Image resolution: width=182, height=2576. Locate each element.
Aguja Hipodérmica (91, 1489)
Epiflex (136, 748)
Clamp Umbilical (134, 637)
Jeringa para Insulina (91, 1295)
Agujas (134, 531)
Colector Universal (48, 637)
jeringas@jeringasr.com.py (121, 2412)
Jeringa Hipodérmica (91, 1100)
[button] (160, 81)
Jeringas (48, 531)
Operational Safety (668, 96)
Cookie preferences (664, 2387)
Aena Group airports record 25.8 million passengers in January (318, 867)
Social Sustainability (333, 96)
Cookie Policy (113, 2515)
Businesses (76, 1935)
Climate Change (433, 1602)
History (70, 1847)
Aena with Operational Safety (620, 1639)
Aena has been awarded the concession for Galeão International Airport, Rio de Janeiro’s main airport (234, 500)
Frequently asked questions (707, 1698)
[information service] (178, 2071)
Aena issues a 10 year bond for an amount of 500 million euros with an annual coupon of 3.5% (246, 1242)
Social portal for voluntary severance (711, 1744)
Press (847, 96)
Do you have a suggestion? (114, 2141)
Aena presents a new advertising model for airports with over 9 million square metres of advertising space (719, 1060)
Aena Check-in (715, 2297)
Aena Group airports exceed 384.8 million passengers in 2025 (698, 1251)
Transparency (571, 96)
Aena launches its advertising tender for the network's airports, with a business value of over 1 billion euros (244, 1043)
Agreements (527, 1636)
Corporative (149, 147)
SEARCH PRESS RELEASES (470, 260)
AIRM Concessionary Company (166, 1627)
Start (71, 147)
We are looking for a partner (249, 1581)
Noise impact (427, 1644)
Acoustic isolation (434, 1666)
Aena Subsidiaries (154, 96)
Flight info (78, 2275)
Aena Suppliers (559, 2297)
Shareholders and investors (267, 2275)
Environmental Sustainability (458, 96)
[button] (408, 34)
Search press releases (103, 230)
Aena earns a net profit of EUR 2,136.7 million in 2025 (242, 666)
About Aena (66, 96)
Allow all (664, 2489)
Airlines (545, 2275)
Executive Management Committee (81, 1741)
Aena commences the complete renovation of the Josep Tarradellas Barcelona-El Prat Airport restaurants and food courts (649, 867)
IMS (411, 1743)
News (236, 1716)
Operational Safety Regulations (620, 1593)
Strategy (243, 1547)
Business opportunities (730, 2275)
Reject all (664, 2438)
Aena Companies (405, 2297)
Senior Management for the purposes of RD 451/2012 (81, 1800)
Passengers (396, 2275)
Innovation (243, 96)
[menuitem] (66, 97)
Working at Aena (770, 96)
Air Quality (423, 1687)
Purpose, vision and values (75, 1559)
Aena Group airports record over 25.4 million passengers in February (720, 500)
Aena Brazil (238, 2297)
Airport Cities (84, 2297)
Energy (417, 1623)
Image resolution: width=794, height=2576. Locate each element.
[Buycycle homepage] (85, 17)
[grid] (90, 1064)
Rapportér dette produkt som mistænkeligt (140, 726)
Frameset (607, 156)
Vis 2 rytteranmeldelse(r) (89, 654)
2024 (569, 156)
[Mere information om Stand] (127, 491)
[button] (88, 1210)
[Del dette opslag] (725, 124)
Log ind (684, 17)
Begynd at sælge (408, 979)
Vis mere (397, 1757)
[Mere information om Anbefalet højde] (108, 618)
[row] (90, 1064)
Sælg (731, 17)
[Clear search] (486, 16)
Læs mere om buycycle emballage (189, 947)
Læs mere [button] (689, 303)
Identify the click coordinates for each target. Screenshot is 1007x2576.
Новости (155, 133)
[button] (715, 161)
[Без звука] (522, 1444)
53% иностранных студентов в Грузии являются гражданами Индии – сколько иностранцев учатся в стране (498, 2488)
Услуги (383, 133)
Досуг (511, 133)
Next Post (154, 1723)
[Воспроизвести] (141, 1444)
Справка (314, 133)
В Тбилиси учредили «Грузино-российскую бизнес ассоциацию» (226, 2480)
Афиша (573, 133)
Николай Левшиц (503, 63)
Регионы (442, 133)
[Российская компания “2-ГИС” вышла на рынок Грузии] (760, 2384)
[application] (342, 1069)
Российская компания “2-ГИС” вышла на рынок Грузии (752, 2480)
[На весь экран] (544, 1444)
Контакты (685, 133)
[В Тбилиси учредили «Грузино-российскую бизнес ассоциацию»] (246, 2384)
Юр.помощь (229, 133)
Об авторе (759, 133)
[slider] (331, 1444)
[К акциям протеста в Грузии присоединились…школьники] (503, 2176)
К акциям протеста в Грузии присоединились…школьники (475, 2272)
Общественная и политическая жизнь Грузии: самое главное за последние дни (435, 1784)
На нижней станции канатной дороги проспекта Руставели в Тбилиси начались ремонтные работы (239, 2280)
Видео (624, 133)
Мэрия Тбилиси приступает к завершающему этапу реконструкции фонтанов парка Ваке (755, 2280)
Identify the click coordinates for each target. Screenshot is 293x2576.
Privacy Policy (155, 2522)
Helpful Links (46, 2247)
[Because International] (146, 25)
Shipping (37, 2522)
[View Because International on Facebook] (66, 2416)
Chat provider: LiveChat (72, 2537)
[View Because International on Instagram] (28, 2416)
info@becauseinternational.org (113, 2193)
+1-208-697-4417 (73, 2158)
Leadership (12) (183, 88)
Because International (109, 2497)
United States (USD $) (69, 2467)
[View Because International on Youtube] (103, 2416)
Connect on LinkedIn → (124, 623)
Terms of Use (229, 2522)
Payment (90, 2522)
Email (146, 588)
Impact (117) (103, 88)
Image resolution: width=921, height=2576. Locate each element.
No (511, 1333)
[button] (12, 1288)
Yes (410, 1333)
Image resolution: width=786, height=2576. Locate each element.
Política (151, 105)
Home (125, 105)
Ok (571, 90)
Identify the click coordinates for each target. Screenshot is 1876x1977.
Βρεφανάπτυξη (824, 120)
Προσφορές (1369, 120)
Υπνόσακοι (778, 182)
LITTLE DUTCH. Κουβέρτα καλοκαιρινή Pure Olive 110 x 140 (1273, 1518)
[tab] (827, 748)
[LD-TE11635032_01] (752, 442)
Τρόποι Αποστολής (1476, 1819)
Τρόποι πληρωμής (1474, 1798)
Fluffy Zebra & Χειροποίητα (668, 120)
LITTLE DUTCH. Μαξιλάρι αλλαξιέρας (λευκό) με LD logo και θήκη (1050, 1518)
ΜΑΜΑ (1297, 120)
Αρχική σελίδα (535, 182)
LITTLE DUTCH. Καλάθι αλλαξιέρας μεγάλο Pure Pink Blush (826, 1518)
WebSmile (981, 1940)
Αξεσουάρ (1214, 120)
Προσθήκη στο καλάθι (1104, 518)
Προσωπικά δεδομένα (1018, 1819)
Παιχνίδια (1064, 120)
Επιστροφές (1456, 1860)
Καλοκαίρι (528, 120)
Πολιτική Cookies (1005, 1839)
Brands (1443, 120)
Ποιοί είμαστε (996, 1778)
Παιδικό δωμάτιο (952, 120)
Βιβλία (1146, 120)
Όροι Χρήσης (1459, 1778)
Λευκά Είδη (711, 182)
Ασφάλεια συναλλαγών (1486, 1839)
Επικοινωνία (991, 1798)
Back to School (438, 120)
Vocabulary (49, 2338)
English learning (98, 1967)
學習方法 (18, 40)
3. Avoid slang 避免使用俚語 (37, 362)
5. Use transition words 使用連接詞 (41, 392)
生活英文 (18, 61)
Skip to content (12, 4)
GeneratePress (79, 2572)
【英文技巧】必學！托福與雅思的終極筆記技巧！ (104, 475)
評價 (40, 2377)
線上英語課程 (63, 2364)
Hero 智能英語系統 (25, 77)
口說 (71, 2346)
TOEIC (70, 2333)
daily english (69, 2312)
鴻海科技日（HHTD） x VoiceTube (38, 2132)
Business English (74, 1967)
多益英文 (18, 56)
· · ·
EXERCISE DESCRIPTION -> What you need to do is retype all the entries exactly as written.

FINISHED EXERCISE ->
Image resolution: width=182, height=2576. Locate each element.
Aguja Hipodérmica (91, 1489)
Epiflex (136, 748)
Clamp Umbilical (134, 637)
Jeringa para Insulina (91, 1295)
Agujas (134, 531)
Colector Universal (48, 637)
jeringas@jeringasr.com.py (121, 2412)
Jeringa Hipodérmica (91, 1100)
[button] (160, 81)
Jeringas (48, 531)
Operational Safety (668, 96)
Cookie preferences (664, 2387)
Aena Group airports record 25.8 million passengers in January (318, 867)
Social Sustainability (333, 96)
Cookie Policy (113, 2515)
Businesses (76, 1935)
Climate Change (433, 1602)
History (70, 1847)
Aena with Operational Safety (620, 1639)
Aena has been awarded the concession for Galeão International Airport, Rio de Janeiro’s main airport (234, 500)
Frequently asked questions (707, 1698)
[information service] (178, 2071)
Aena issues a 10 year bond for an amount of 500 million euros with an annual coupon of 3.5% (246, 1242)
Social portal for voluntary severance (711, 1744)
Press (847, 96)
Do you have a suggestion? (114, 2141)
Aena presents a new advertising model for airports with over 9 million square metres of advertising space (719, 1060)
Aena Check-in (715, 2297)
Aena Group airports exceed 384.8 million passengers in 2025 (698, 1251)
Transparency (571, 96)
Aena launches its advertising tender for the network's airports, with a business value of over 1 billion euros (244, 1043)
Agreements (527, 1636)
Corporative (149, 147)
SEARCH PRESS RELEASES (470, 260)
AIRM Concessionary Company (166, 1627)
Start (71, 147)
We are looking for a partner (249, 1581)
Noise impact (427, 1644)
Acoustic isolation (434, 1666)
Aena Subsidiaries (154, 96)
Flight info (78, 2275)
Aena Suppliers (559, 2297)
Shareholders and investors (267, 2275)
Environmental Sustainability (458, 96)
[button] (408, 34)
Search press releases (103, 230)
Aena earns a net profit of EUR 2,136.7 million in 2025 (242, 666)
About Aena (66, 96)
Allow all (664, 2489)
Airlines (545, 2275)
Executive Management Committee (81, 1741)
Aena commences the complete renovation of the Josep Tarradellas Barcelona-El Prat Airport restaurants and food courts (649, 867)
IMS (411, 1743)
News (236, 1716)
Operational Safety Regulations (620, 1593)
Strategy (243, 1547)
Business opportunities (730, 2275)
Reject all (664, 2438)
Aena Companies (405, 2297)
Senior Management for the purposes of RD 451/2012 (81, 1800)
Passengers (396, 2275)
Innovation (243, 96)
[menuitem] (66, 97)
Working at Aena (770, 96)
Air Quality (423, 1687)
Purpose, vision and values (75, 1559)
Aena Group airports record over 25.4 million passengers in February (720, 500)
Aena Brazil (238, 2297)
Airport Cities (84, 2297)
Energy (417, 1623)
Image resolution: width=794, height=2576. Locate each element.
[Buycycle homepage] (85, 17)
[grid] (90, 1064)
Rapportér dette produkt som mistænkeligt (140, 726)
Frameset (607, 156)
Vis 2 rytteranmeldelse(r) (89, 654)
2024 (569, 156)
[Mere information om Stand] (127, 491)
[button] (88, 1210)
[Del dette opslag] (725, 124)
Log ind (684, 17)
Begynd at sælge (408, 979)
Vis mere (397, 1757)
[Mere information om Anbefalet højde] (108, 618)
[row] (90, 1064)
Sælg (731, 17)
[Clear search] (486, 16)
Læs mere om buycycle emballage (189, 947)
Læs mere [button] (689, 303)
Identify the click coordinates for each target. Screenshot is 1007x2576.
Новости (155, 133)
[button] (715, 161)
[Без звука] (522, 1444)
53% иностранных студентов в Грузии являются гражданами Индии – сколько иностранцев учатся в стране (498, 2488)
Услуги (383, 133)
Досуг (511, 133)
Next Post (154, 1723)
[Воспроизвести] (141, 1444)
Справка (314, 133)
В Тбилиси учредили «Грузино-российскую бизнес ассоциацию» (226, 2480)
Афиша (573, 133)
Николай Левшиц (503, 63)
Регионы (442, 133)
[Российская компания “2-ГИС” вышла на рынок Грузии] (760, 2384)
[application] (342, 1069)
Российская компания “2-ГИС” вышла на рынок Грузии (752, 2480)
[На весь экран] (544, 1444)
Контакты (685, 133)
[В Тбилиси учредили «Грузино-российскую бизнес ассоциацию»] (246, 2384)
Юр.помощь (229, 133)
Об авторе (759, 133)
[slider] (331, 1444)
[К акциям протеста в Грузии присоединились…школьники] (503, 2176)
К акциям протеста в Грузии присоединились…школьники (475, 2272)
Общественная и политическая жизнь Грузии: самое главное за последние дни (435, 1784)
На нижней станции канатной дороги проспекта Руставели в Тбилиси начались ремонтные работы (239, 2280)
Видео (624, 133)
Мэрия Тбилиси приступает к завершающему этапу реконструкции фонтанов парка Ваке (755, 2280)
Identify the click coordinates for each target. Screenshot is 293x2576.
Privacy Policy (155, 2522)
Helpful Links (46, 2247)
[Because International] (146, 25)
Shipping (37, 2522)
[View Because International on Facebook] (66, 2416)
Chat provider: LiveChat (72, 2537)
[View Because International on Instagram] (28, 2416)
info@becauseinternational.org (113, 2193)
+1-208-697-4417 (73, 2158)
Leadership (12) (183, 88)
Because International (109, 2497)
United States (USD $) (69, 2467)
[View Because International on Youtube] (103, 2416)
Connect on LinkedIn → (124, 623)
Terms of Use (229, 2522)
Payment (90, 2522)
Email (146, 588)
Impact (117) (103, 88)
Image resolution: width=921, height=2576. Locate each element.
No (511, 1333)
[button] (12, 1288)
Yes (410, 1333)
Image resolution: width=786, height=2576. Locate each element.
Política (151, 105)
Home (125, 105)
Ok (571, 90)
Identify the click coordinates for each target. Screenshot is 1876x1977.
Βρεφανάπτυξη (824, 120)
Προσφορές (1369, 120)
Υπνόσακοι (778, 182)
LITTLE DUTCH. Κουβέρτα καλοκαιρινή Pure Olive 110 x 140 (1273, 1518)
[tab] (827, 748)
[LD-TE11635032_01] (752, 442)
Τρόποι Αποστολής (1476, 1819)
Τρόποι πληρωμής (1474, 1798)
Fluffy Zebra & Χειροποίητα (668, 120)
LITTLE DUTCH. Μαξιλάρι αλλαξιέρας (λευκό) με LD logo και θήκη (1050, 1518)
ΜΑΜΑ (1297, 120)
Αρχική σελίδα (535, 182)
LITTLE DUTCH. Καλάθι αλλαξιέρας μεγάλο Pure Pink Blush (826, 1518)
WebSmile (981, 1940)
Αξεσουάρ (1214, 120)
Προσθήκη στο καλάθι (1104, 518)
Προσωπικά δεδομένα (1018, 1819)
Παιχνίδια (1064, 120)
Επιστροφές (1456, 1860)
Καλοκαίρι (528, 120)
Πολιτική Cookies (1005, 1839)
Brands (1443, 120)
Ποιοί είμαστε (996, 1778)
Παιδικό δωμάτιο (952, 120)
Βιβλία (1146, 120)
Όροι Χρήσης (1459, 1778)
Λευκά Είδη (711, 182)
Ασφάλεια συναλλαγών (1486, 1839)
Επικοινωνία (991, 1798)
Back to School (438, 120)
Vocabulary (49, 2338)
English learning (98, 1967)
學習方法 (18, 40)
3. Avoid slang 避免使用俚語 (37, 362)
5. Use transition words 使用連接詞 (41, 392)
生活英文 (18, 61)
Skip to content (12, 4)
GeneratePress (79, 2572)
【英文技巧】必學！托福與雅思的終極筆記技巧！ (104, 475)
評價 (40, 2377)
線上英語課程 (63, 2364)
Hero 智能英語系統 (25, 77)
口說 (71, 2346)
TOEIC (70, 2333)
daily english (69, 2312)
鴻海科技日（HHTD） x VoiceTube (38, 2132)
Business English (74, 1967)
多益英文 (18, 56)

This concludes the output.